* YOUR TASK *
Return every line of the material below unchanged, character for character.
╔══
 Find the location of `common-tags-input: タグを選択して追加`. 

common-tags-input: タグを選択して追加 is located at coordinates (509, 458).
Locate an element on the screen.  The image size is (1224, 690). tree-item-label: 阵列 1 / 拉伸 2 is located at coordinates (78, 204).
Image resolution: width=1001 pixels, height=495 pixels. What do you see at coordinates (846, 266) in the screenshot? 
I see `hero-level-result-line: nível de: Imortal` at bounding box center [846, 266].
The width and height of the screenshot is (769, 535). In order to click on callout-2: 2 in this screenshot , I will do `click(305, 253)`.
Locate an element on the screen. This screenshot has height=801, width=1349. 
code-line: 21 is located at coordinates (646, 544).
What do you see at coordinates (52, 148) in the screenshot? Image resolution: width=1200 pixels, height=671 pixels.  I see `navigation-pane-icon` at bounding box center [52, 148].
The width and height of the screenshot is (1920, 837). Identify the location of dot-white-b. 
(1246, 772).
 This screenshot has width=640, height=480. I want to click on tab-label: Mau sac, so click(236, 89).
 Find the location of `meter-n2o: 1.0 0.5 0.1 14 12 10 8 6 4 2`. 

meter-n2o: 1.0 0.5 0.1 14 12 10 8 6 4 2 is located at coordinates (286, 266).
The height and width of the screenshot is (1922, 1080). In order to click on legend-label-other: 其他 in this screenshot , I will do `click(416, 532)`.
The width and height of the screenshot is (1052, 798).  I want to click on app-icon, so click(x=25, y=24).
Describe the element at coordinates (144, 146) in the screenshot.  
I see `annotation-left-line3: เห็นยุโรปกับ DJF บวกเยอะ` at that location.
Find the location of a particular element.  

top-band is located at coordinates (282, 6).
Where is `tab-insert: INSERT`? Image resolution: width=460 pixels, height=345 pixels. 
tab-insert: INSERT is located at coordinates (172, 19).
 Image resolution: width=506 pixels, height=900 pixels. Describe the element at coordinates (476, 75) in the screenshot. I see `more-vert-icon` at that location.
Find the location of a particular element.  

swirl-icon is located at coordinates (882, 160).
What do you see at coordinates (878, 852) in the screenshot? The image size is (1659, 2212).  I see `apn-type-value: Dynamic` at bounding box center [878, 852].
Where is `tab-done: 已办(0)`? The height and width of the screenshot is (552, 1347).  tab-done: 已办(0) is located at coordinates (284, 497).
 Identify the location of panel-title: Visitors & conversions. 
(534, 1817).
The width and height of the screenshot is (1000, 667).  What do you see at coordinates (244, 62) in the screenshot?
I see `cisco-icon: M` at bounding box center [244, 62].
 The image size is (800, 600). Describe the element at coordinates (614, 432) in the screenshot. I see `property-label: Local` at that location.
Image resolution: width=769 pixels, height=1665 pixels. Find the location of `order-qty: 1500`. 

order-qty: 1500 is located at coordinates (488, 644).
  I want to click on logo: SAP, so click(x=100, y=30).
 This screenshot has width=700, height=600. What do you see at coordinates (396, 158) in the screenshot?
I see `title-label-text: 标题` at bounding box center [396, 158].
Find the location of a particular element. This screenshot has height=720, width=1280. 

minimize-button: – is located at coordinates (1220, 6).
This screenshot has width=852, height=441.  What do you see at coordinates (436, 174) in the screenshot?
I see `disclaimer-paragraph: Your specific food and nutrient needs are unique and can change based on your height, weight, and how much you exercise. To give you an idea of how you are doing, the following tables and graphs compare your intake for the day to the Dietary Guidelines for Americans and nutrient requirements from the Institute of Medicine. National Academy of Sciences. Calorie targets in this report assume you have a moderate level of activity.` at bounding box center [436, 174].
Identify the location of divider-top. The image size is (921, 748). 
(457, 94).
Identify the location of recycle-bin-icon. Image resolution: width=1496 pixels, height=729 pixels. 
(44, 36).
╚══
* THE ANSWER *
 Find the location of `common-tags-input: タグを選択して追加`. 

common-tags-input: タグを選択して追加 is located at coordinates (509, 458).
Locate an element on the screen.  The image size is (1224, 690). tree-item-label: 阵列 1 / 拉伸 2 is located at coordinates (78, 204).
Image resolution: width=1001 pixels, height=495 pixels. What do you see at coordinates (846, 266) in the screenshot? 
I see `hero-level-result-line: nível de: Imortal` at bounding box center [846, 266].
The width and height of the screenshot is (769, 535). In order to click on callout-2: 2 in this screenshot , I will do `click(305, 253)`.
Locate an element on the screen. This screenshot has height=801, width=1349. 
code-line: 21 is located at coordinates (646, 544).
What do you see at coordinates (52, 148) in the screenshot? Image resolution: width=1200 pixels, height=671 pixels.  I see `navigation-pane-icon` at bounding box center [52, 148].
The width and height of the screenshot is (1920, 837). Identify the location of dot-white-b. 
(1246, 772).
 This screenshot has width=640, height=480. I want to click on tab-label: Mau sac, so click(236, 89).
 Find the location of `meter-n2o: 1.0 0.5 0.1 14 12 10 8 6 4 2`. 

meter-n2o: 1.0 0.5 0.1 14 12 10 8 6 4 2 is located at coordinates (286, 266).
The height and width of the screenshot is (1922, 1080). In order to click on legend-label-other: 其他 in this screenshot , I will do `click(416, 532)`.
The width and height of the screenshot is (1052, 798).  I want to click on app-icon, so click(x=25, y=24).
Describe the element at coordinates (144, 146) in the screenshot.  
I see `annotation-left-line3: เห็นยุโรปกับ DJF บวกเยอะ` at that location.
Find the location of a particular element.  

top-band is located at coordinates (282, 6).
Where is `tab-insert: INSERT`? Image resolution: width=460 pixels, height=345 pixels. 
tab-insert: INSERT is located at coordinates (172, 19).
 Image resolution: width=506 pixels, height=900 pixels. Describe the element at coordinates (476, 75) in the screenshot. I see `more-vert-icon` at that location.
Find the location of a particular element.  

swirl-icon is located at coordinates (882, 160).
What do you see at coordinates (878, 852) in the screenshot? The image size is (1659, 2212).  I see `apn-type-value: Dynamic` at bounding box center [878, 852].
Where is `tab-done: 已办(0)`? The height and width of the screenshot is (552, 1347).  tab-done: 已办(0) is located at coordinates (284, 497).
 Identify the location of panel-title: Visitors & conversions. 
(534, 1817).
The width and height of the screenshot is (1000, 667).  What do you see at coordinates (244, 62) in the screenshot?
I see `cisco-icon: M` at bounding box center [244, 62].
 The image size is (800, 600). Describe the element at coordinates (614, 432) in the screenshot. I see `property-label: Local` at that location.
Image resolution: width=769 pixels, height=1665 pixels. Find the location of `order-qty: 1500`. 

order-qty: 1500 is located at coordinates (488, 644).
  I want to click on logo: SAP, so click(x=100, y=30).
 This screenshot has width=700, height=600. What do you see at coordinates (396, 158) in the screenshot?
I see `title-label-text: 标题` at bounding box center [396, 158].
Find the location of a particular element. This screenshot has height=720, width=1280. 

minimize-button: – is located at coordinates (1220, 6).
This screenshot has width=852, height=441.  What do you see at coordinates (436, 174) in the screenshot?
I see `disclaimer-paragraph: Your specific food and nutrient needs are unique and can change based on your height, weight, and how much you exercise. To give you an idea of how you are doing, the following tables and graphs compare your intake for the day to the Dietary Guidelines for Americans and nutrient requirements from the Institute of Medicine. National Academy of Sciences. Calorie targets in this report assume you have a moderate level of activity.` at bounding box center [436, 174].
Identify the location of divider-top. The image size is (921, 748). 
(457, 94).
Identify the location of recycle-bin-icon. Image resolution: width=1496 pixels, height=729 pixels. 
(44, 36).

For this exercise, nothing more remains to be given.